The alternative transcription factor σB of Bacillus cereus controls the expression of a number of genes that respond to environmental stress. Four proteins encoded in the sigB gene cluster, including RsbV, RsbW, RsbY (RsbU) and RsbK, are known to be essential in the σB-mediated stress response. In the context of stress, the hybrid sensor kinase RsbK is thought to phosphorylate the response regulator RsbY, a PP2C serine phosphatase, leading to the dephosphorylation of the phosphorylated RsbV. The unphosphorylated RsbV then sequesters the σB antagonist, RsbW, ultimately liberating σB. The gene arrangement reveals an open reading frame, bc1007, flanked immediately downstream by rsbK within the sigB gene cluster. However, little is known about the function of bc1007. In this study, the deletion of bc1007 resulted in high constitutive σB expression independent of environmental stimuli, indicating that bc1007 plays a role in σB regulation.
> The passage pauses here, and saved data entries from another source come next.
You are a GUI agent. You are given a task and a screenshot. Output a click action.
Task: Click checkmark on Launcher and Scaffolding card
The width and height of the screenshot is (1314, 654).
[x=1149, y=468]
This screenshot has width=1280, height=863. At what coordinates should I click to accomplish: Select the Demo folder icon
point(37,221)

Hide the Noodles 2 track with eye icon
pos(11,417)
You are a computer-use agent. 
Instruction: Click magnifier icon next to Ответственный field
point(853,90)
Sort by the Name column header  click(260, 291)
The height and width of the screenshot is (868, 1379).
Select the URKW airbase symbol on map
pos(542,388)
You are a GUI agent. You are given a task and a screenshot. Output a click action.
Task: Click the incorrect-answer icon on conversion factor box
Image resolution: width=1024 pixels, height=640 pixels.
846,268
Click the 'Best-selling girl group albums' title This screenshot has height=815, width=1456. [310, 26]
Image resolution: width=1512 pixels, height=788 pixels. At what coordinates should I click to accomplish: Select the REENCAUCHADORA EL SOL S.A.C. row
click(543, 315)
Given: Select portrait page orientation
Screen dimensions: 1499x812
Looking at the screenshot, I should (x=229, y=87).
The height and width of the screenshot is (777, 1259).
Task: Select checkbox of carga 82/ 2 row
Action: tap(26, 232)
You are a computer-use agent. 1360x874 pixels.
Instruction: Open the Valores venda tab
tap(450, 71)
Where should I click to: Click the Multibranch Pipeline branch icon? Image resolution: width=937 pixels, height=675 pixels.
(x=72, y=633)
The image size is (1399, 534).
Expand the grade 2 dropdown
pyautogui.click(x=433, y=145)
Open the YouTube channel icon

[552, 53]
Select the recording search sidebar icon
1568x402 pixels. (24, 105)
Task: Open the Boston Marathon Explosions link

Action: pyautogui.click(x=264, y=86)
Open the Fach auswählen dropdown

A bacterial two-hybrid analysis demonstrated that BC1007 interacts directly with RsbK, and autoradiographic studies revealed a specific C14-methyl transfer from the radiolabelled S-adenosylmethionine to RsbK when RsbK was incubated with purified BC1007. Our data suggest that BC1007 (RsbM) negatively regulates σB activity by methylating RsbK. Additionally, mutagenic substitution was employed to modify 12 predicted methylation residues in RsbK. Certain RsbK mutants were able to rescue σB activation in a rsbK-deleted bacterial strain, but RsbKE439A failed to activate σB, and RsbKE446A only moderately induced σB. These results suggest that Glu439 is the preferred methylation site and that Glu446 is potentially a minor methylation site. Gene arrays of the rsbK orthologues and the neighbouring rsbM orthologues are found in a wide range of bacteria. The regulation of sigma factors through metylation of RsbK-like sensor kinases appears to be widespread in the microbial world.